In Jesus’ day, it was a really bad lot to be a leper. Even if you didn’t have full-blown leprosy, you could be deemed a leper and be outcast by society (like if you had dandruff or if your head was sunburned). Once a priest had declared someone a leper, they would be put in a colony and unable to go to synagogue, unable to marry and unable to be around their family. Lepers basically died to their old lives and were bound to new lives in abject poverty and social loneliness.
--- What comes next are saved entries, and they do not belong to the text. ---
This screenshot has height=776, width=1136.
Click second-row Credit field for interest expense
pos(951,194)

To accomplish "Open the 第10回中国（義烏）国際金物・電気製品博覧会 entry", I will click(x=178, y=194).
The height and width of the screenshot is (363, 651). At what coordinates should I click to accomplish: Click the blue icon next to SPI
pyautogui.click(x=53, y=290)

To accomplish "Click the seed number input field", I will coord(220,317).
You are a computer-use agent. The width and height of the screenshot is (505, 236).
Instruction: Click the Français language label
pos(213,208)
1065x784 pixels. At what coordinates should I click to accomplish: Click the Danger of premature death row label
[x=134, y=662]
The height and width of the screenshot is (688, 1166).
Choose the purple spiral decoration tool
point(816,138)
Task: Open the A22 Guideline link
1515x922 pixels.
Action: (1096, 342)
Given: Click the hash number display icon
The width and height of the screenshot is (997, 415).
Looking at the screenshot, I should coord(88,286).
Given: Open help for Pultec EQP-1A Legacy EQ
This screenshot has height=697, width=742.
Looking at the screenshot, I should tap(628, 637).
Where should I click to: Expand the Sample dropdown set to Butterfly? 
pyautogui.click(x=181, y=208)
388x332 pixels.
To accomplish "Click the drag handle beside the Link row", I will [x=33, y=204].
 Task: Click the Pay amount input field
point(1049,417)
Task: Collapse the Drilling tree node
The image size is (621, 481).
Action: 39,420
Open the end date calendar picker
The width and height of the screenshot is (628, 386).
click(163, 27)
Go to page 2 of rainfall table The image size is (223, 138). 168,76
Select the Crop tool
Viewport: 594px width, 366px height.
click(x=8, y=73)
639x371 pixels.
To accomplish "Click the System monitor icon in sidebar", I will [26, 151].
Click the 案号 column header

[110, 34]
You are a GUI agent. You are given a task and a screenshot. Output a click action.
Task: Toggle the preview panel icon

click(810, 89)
For the Jews, the only thing worse than being a leper was being a Samaritan. This “hybrid” people were hated because they were the historical result of the Assyrian invasion of Israel. As the murderous Assyrians married into Jewish families in the North, the Samaritan race was the result. This is what makes the story of the ten lepers so significant. Nine are Jewish and one is Samaritan. Jesus tells all of the men to go to Jerusalem and show themselves to the priest, but the Samaritan knows he’s not supposed to go to the temple. While he could have given up and stopped believing right then, he received the word from God and abandoned the outcome to Him. He didn’t know if he would be able to carry out Jesus’ command, but he decided to take Him at His word. He wasn’t feeling entitled to his miracle; He just wanted it enough to take a risk and believe that the Rabbi Jesus might love him and make a way for him, which indeed He did. When all ten men were healed, the Samaritan was the only one who returned to say “thank you” to Jesus. When the nine Jews were healed, they got what they expected, but when he was healed, he received a surprise. He believed against the odds with a faith that was rooted in hope, and his heart overflowed with gratitude.
Friends, like the Samaritan, you and I can be a magnet for miracles as we live full of gratitude, abandoning our outcomes to God and thanking Him without ceasing. A grateful heart opens the floodgates of Heaven.